Subsequently, results of a randomized trial published in 2018 found only minor reductions in OSA severity after one week of testing the use of diuretics and reduced dietary sodium [83]. However, the sodium-restricted group in the study ingested a daily maximum intake of 3 g sodium, which is higher than the U.S. Dietary Reference Intake (DRI) of 2300 mg sodium advised to reduce chronic disease risk in adults, twice as high as the DRI of 1500 mg sodium considered adequate for adults [84], and six times higher than essential sodium requirements of 500 mg recommended by the U.S. National Heart, Lung, and Blood Institute [85]. Furthermore, a case–control study of sleep apnea in heart failure patients found that patients with sleep apnea had a mean daily sodium intake of 3000 mg compared to patients without sleep apnea with a mean daily sodium intake of 1900 mg [86]. More research is needed to test interventions with lower daily levels of sodium intake (500 mg–1500 mg) for OSA prevention.

Anxiety is associated with OSA and sleep disorders [87,88,89,90,91,92,93,94,95,96], although causative relationships are not clear and require more investigations.
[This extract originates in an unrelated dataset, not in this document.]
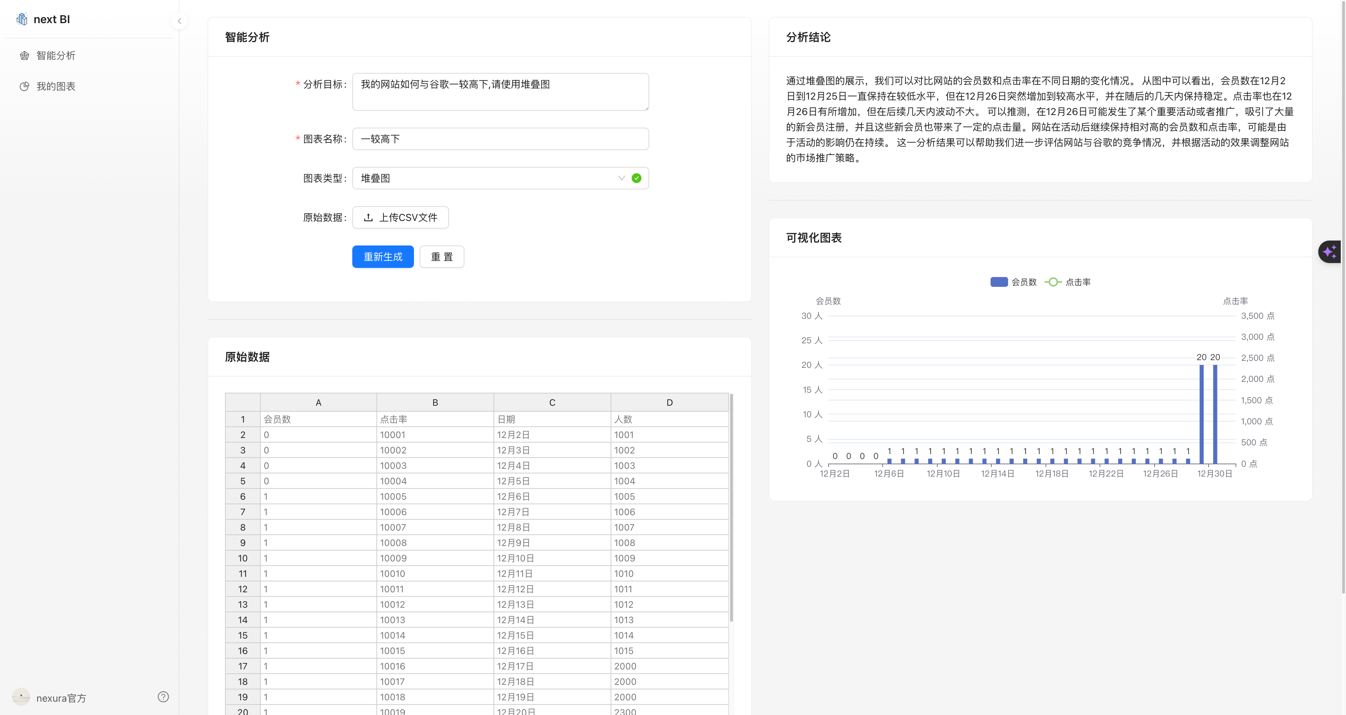Click the next BI logo icon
Additionally, sympathetic nervous system response is increased and parasympathetic response is decreased in OSA, the opposite effect of normal sleep, and increased variability of heart rate and blood pressure often extends into daytime wakefulness with normal breathing [97], suggesting causative factors involving the RAAS response.

Angiotensin II (AngII) of the RAAS response, derived from angiotensin I through action of angiotensin-I converting enzyme, increases blood pressure and retention of sodium and fluids, but as humans adopted a salt diet, the protective effects of the RAAS response turned into “a negative factor” [98]. “Plasma angiotensin II is increased in humans and animals with chronic heart failure” [99]. Additionally, AngII is “known to facilitate catecholamine release from peripheral sympathetic neurons by enhancing depolarization-dependent exocytosis”, contributing to vasoconstriction and sodium retention [100]. Of relevance, elevated levels of catecholamines are present in the urine and serum of patients with OSA, including children with OSA [101,102]. This evidence suggests that increased interaction of AngII with the sympathetic nervous system and increased release of catecholamines forms a potential mechanism that mediates the association of high dietary salt with anxiety, proposed in Figure 1. More research is needed to explore this anxiogenic mechanism.